### Entries shown:

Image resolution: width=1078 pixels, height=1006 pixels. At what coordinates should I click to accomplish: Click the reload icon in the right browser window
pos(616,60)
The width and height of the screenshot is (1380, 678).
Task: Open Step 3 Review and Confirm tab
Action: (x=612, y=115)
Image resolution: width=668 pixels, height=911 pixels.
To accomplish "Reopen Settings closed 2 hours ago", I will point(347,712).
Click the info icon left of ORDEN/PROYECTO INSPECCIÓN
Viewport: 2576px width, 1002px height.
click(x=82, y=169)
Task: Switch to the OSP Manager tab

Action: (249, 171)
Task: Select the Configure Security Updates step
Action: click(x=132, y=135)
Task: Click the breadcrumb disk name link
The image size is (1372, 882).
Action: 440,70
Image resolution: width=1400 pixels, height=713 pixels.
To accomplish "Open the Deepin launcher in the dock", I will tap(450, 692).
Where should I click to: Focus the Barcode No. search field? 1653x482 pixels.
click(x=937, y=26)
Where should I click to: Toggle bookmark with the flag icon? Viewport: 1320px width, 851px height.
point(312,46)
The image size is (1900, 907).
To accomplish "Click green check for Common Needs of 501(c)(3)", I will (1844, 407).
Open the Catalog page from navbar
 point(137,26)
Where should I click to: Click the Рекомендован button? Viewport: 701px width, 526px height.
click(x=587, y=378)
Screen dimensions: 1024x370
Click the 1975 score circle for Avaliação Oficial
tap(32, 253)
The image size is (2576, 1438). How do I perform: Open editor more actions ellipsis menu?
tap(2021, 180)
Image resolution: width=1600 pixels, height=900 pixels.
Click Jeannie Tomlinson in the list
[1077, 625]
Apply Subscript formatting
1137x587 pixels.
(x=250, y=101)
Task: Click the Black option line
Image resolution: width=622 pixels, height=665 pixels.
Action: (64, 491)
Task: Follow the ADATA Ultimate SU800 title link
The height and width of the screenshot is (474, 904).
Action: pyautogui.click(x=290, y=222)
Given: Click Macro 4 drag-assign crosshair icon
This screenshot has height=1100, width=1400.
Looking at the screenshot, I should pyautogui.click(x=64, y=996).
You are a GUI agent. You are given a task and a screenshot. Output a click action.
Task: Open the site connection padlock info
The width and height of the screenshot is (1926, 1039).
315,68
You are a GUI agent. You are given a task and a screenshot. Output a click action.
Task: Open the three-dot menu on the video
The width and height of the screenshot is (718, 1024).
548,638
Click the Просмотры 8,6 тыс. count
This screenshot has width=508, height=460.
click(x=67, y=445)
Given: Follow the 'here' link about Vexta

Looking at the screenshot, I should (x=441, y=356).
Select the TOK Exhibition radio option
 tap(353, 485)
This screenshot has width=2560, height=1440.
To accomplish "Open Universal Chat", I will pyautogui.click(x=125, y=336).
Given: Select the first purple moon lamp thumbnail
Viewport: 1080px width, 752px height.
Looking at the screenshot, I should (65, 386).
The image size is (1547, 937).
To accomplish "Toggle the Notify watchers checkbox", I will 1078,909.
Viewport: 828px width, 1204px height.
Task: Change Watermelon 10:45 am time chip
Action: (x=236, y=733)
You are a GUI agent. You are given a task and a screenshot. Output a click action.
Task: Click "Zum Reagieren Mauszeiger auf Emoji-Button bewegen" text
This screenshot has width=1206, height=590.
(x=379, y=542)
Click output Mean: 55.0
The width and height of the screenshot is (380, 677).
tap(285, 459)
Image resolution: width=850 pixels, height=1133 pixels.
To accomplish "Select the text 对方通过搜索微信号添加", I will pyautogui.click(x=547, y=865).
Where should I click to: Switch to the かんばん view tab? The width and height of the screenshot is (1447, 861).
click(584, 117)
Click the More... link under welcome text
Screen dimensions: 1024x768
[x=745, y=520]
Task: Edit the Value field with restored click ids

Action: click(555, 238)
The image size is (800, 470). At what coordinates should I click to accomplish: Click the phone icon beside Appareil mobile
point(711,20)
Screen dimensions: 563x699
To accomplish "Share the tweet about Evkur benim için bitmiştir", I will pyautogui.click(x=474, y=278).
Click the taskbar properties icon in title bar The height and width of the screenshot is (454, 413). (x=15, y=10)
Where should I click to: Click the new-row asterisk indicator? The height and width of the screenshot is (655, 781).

### Description of the task:
Copy out every one of the entries above again, word for word, without changing a single character.

### Exercise result:
Image resolution: width=1078 pixels, height=1006 pixels. At what coordinates should I click to accomplish: Click the reload icon in the right browser window
pos(616,60)
The width and height of the screenshot is (1380, 678).
Task: Open Step 3 Review and Confirm tab
Action: (x=612, y=115)
Image resolution: width=668 pixels, height=911 pixels.
To accomplish "Reopen Settings closed 2 hours ago", I will point(347,712).
Click the info icon left of ORDEN/PROYECTO INSPECCIÓN
Viewport: 2576px width, 1002px height.
click(x=82, y=169)
Task: Switch to the OSP Manager tab

Action: (249, 171)
Task: Select the Configure Security Updates step
Action: click(x=132, y=135)
Task: Click the breadcrumb disk name link
The image size is (1372, 882).
Action: 440,70
Image resolution: width=1400 pixels, height=713 pixels.
To accomplish "Open the Deepin launcher in the dock", I will tap(450, 692).
Where should I click to: Focus the Barcode No. search field? 1653x482 pixels.
click(x=937, y=26)
Where should I click to: Toggle bookmark with the flag icon? Viewport: 1320px width, 851px height.
point(312,46)
The image size is (1900, 907).
To accomplish "Click green check for Common Needs of 501(c)(3)", I will (1844, 407).
Open the Catalog page from navbar
 point(137,26)
Where should I click to: Click the Рекомендован button? Viewport: 701px width, 526px height.
click(x=587, y=378)
Screen dimensions: 1024x370
Click the 1975 score circle for Avaliação Oficial
tap(32, 253)
The image size is (2576, 1438). How do I perform: Open editor more actions ellipsis menu?
tap(2021, 180)
Image resolution: width=1600 pixels, height=900 pixels.
Click Jeannie Tomlinson in the list
[1077, 625]
Apply Subscript formatting
1137x587 pixels.
(x=250, y=101)
Task: Click the Black option line
Image resolution: width=622 pixels, height=665 pixels.
Action: (64, 491)
Task: Follow the ADATA Ultimate SU800 title link
The height and width of the screenshot is (474, 904).
Action: pyautogui.click(x=290, y=222)
Given: Click Macro 4 drag-assign crosshair icon
This screenshot has height=1100, width=1400.
Looking at the screenshot, I should pyautogui.click(x=64, y=996).
You are a GUI agent. You are given a task and a screenshot. Output a click action.
Task: Open the site connection padlock info
The width and height of the screenshot is (1926, 1039).
315,68
You are a GUI agent. You are given a task and a screenshot. Output a click action.
Task: Open the three-dot menu on the video
The width and height of the screenshot is (718, 1024).
548,638
Click the Просмотры 8,6 тыс. count
This screenshot has width=508, height=460.
click(x=67, y=445)
Given: Follow the 'here' link about Vexta

Looking at the screenshot, I should (x=441, y=356).
Select the TOK Exhibition radio option
 tap(353, 485)
This screenshot has width=2560, height=1440.
To accomplish "Open Universal Chat", I will pyautogui.click(x=125, y=336).
Given: Select the first purple moon lamp thumbnail
Viewport: 1080px width, 752px height.
Looking at the screenshot, I should (65, 386).
The image size is (1547, 937).
To accomplish "Toggle the Notify watchers checkbox", I will 1078,909.
Viewport: 828px width, 1204px height.
Task: Change Watermelon 10:45 am time chip
Action: (x=236, y=733)
You are a GUI agent. You are given a task and a screenshot. Output a click action.
Task: Click "Zum Reagieren Mauszeiger auf Emoji-Button bewegen" text
This screenshot has width=1206, height=590.
(x=379, y=542)
Click output Mean: 55.0
The width and height of the screenshot is (380, 677).
tap(285, 459)
Image resolution: width=850 pixels, height=1133 pixels.
To accomplish "Select the text 对方通过搜索微信号添加", I will pyautogui.click(x=547, y=865).
Where should I click to: Switch to the かんばん view tab? The width and height of the screenshot is (1447, 861).
click(584, 117)
Click the More... link under welcome text
Screen dimensions: 1024x768
[x=745, y=520]
Task: Edit the Value field with restored click ids

Action: click(555, 238)
The image size is (800, 470). At what coordinates should I click to accomplish: Click the phone icon beside Appareil mobile
point(711,20)
Screen dimensions: 563x699
To accomplish "Share the tweet about Evkur benim için bitmiştir", I will pyautogui.click(x=474, y=278).
Click the taskbar properties icon in title bar The height and width of the screenshot is (454, 413). (x=15, y=10)
Where should I click to: Click the new-row asterisk indicator? The height and width of the screenshot is (655, 781).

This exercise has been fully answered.